*** Opening Available data ***

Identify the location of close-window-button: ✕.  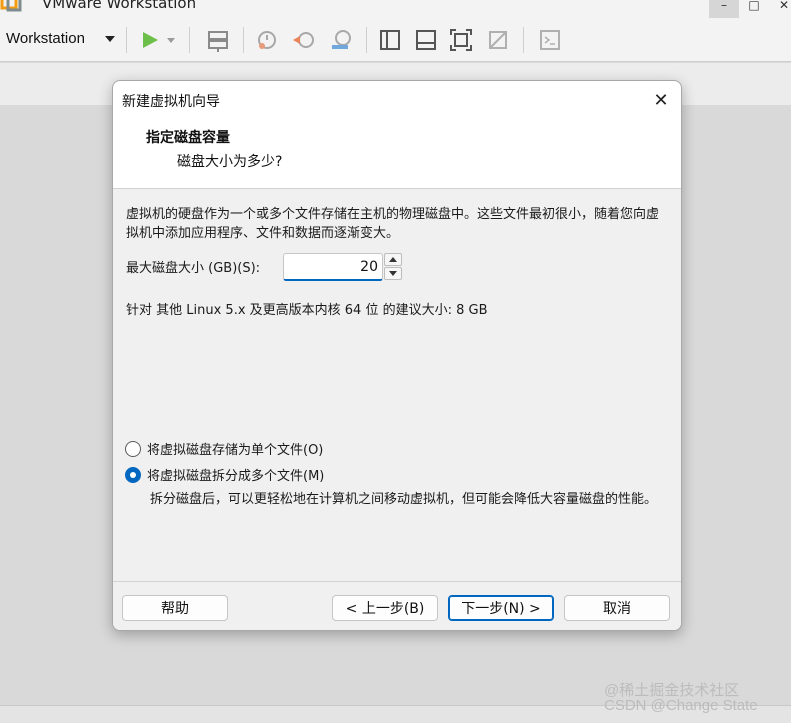
(780, 9).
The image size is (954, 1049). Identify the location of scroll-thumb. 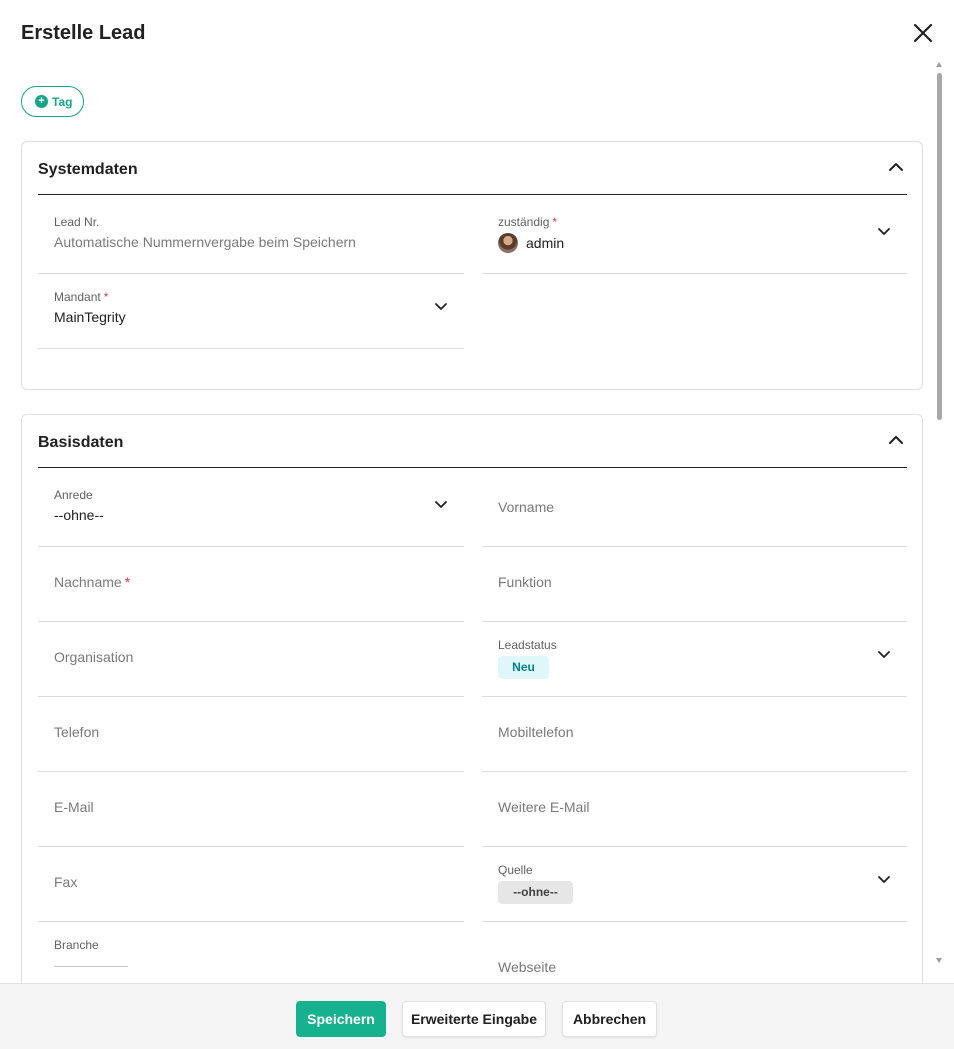
(940, 246).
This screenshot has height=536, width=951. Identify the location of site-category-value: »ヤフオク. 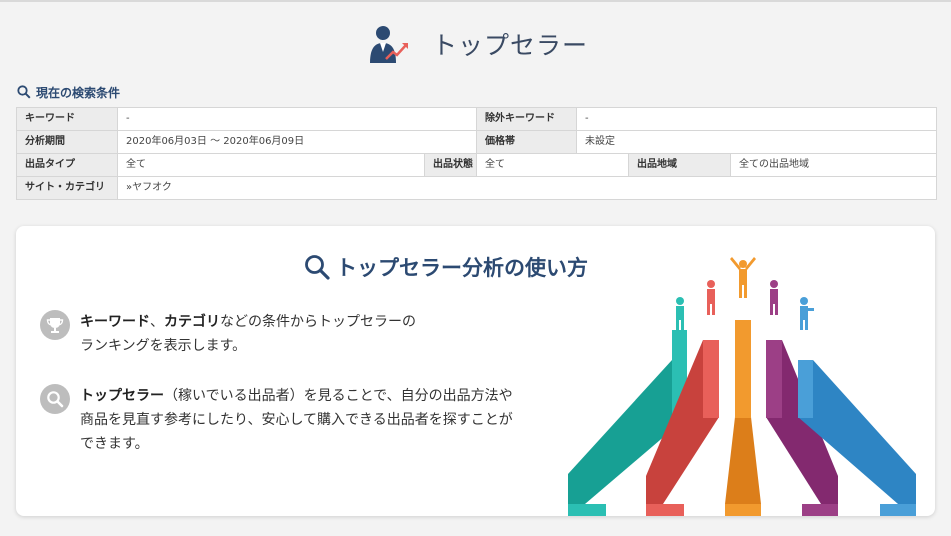
(527, 188).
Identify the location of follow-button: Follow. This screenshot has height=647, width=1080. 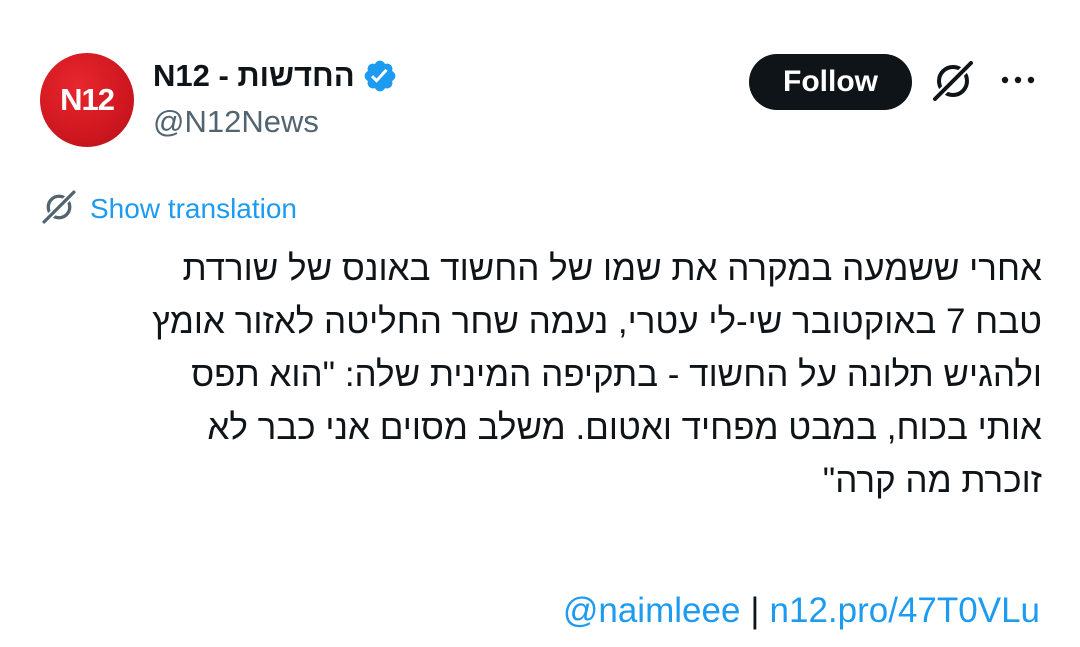
(830, 82).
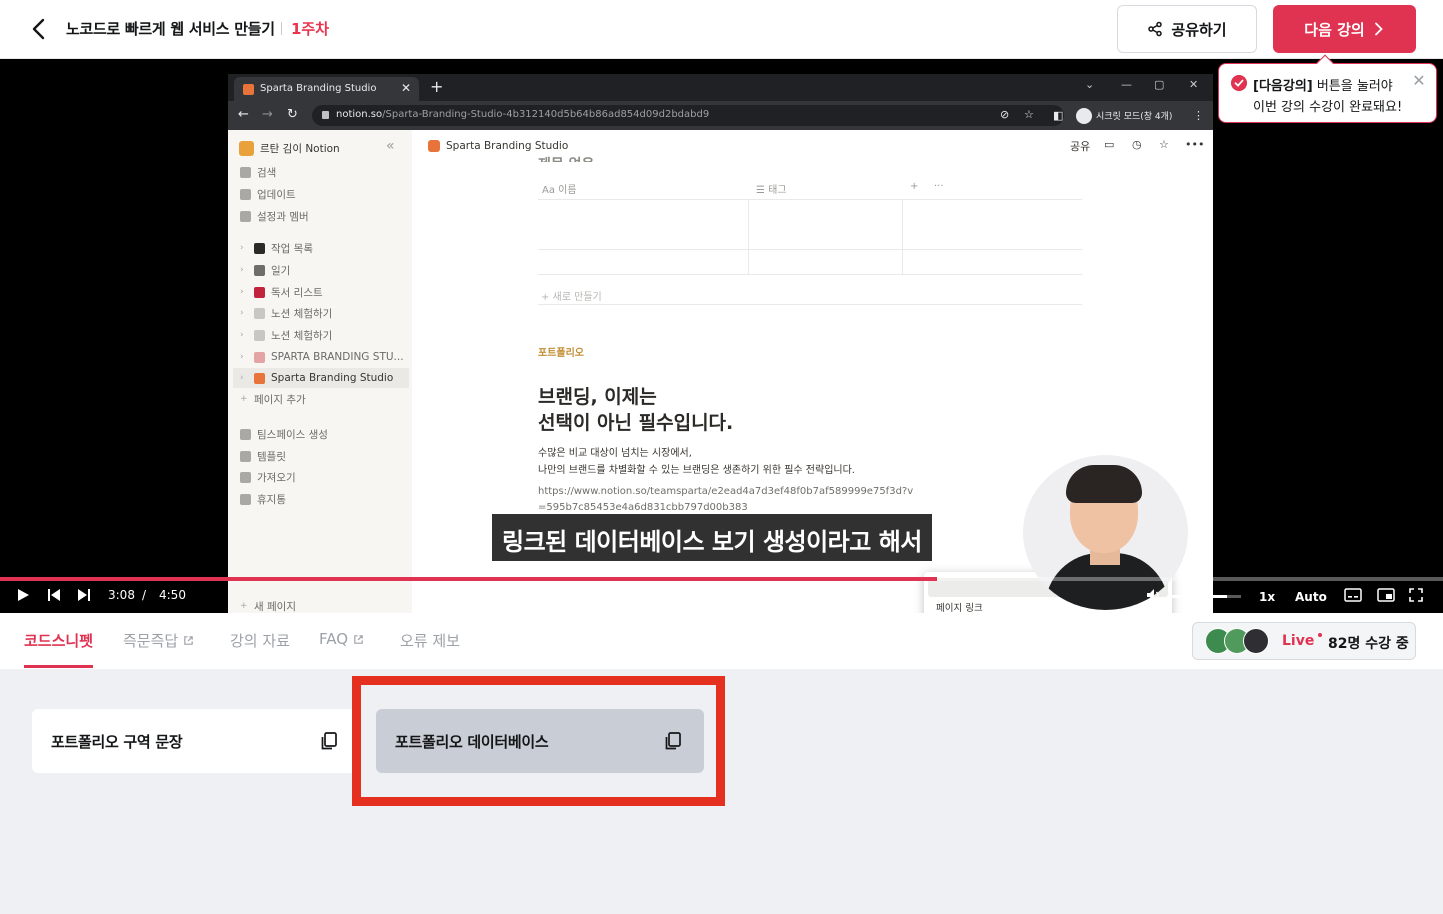 The height and width of the screenshot is (914, 1443). I want to click on course-title: 노코드로 빠르게 웹 서비스 만들기, so click(170, 29).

*** Closing Available data ***

Return all of the data above word for word, leaving out the pictures.

Identify the location of close-window-button: ✕.  
(780, 9).
The image size is (954, 1049). Identify the location of scroll-thumb. 
(940, 246).
This screenshot has height=536, width=951. Identify the location of site-category-value: »ヤフオク. 
(527, 188).
Identify the location of follow-button: Follow. This screenshot has height=647, width=1080. 
(830, 82).
 The height and width of the screenshot is (914, 1443). I want to click on course-title: 노코드로 빠르게 웹 서비스 만들기, so click(170, 29).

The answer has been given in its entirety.